* Consigne 1:
Répondez aux questions suivantes à partir du texte sur l'estime de soi.
(a) Selon le texte, l'estime de soi constitue-t-elle un besoin humain fondamental ?
(b) En philosophie, à quoi sert le concept de besoin ?
(c) De quoi tout le monde a-t-il besoin ?
* Consigne 2: Rédigez la suite du texte sur l'estime de soi à partir de l'endroit où il s'arrête.

* Texte fourni:
------------------------------------------------

Est-ce que l’estime de soi est un besoin humain fondamental?

L’estime de soi est précieuse pour les gens, mais ne constitue pas un besoin humain fondamental.

La question de savoir quels objectifs reflètent les besoins humains fondamentaux est importante pour la psychologie et la philosophie. Pour la psychologie, nous voulons être en mesure de comprendre ce qui contribue à une bonne vie humaine. Pour la philosophie, le concept de besoin sert à établir une base pour les droits de l’homme et fournit des motifs éthiques objectifs pour déterminer comment évaluer les conséquences des actions (Thagard 2010, à paraître). Les besoins fondamentaux se distinguent des besoins secondaires qui sont essentiels à leur réalisation et des besoins fantaisistes qui ne reflètent en rien ce qu’il faut pour être humain. Tout le monde a besoin de nourriture, d’eau, d’air, d’abris et de soins de santé, mais les gens veulent seulement être riches. Divers auteurs utilisent des termes différents pour des besoins fondamentaux: vital, vrai, fondamental, réel, essentiel, intrinsèque, authentique, naturel ou grave.

------------------------------------------------

* Extrait des données:
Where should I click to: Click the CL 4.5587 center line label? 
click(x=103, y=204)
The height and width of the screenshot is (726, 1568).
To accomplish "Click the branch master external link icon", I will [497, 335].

------------------------------------------------

* Réponse 1:
(a) Non : l'estime de soi est précieuse pour les gens, mais ne constitue pas un besoin humain fondamental.
(b) Il sert à établir une base pour les droits de l'homme et fournit des motifs éthiques objectifs pour déterminer comment évaluer les conséquences des actions.
(c) Tout le monde a besoin de nourriture, d'eau, d'air, d'abris et de soins de santé.

* Réponse 2:
Dans mon article sur l’inégalité, j’approuve les affirmations fondées sur des preuves de Robert Ryan et Edward Deci (2017) selon lesquelles les besoins psychologiques fondamentaux sont l’autonomie, la compétence et la relation. Mais mon ami Daniel Hausman m’a suggéré que cette liste devrait également inclure l’estime de soi, car les gens doivent avoir une vision positive de leur propre valeur. Une estime de soi positive et le respect de soi sont sans aucun doute des éléments précieux de la vie, mais sont-ils considérés comme des besoins fondamentaux pour tous les êtres humains?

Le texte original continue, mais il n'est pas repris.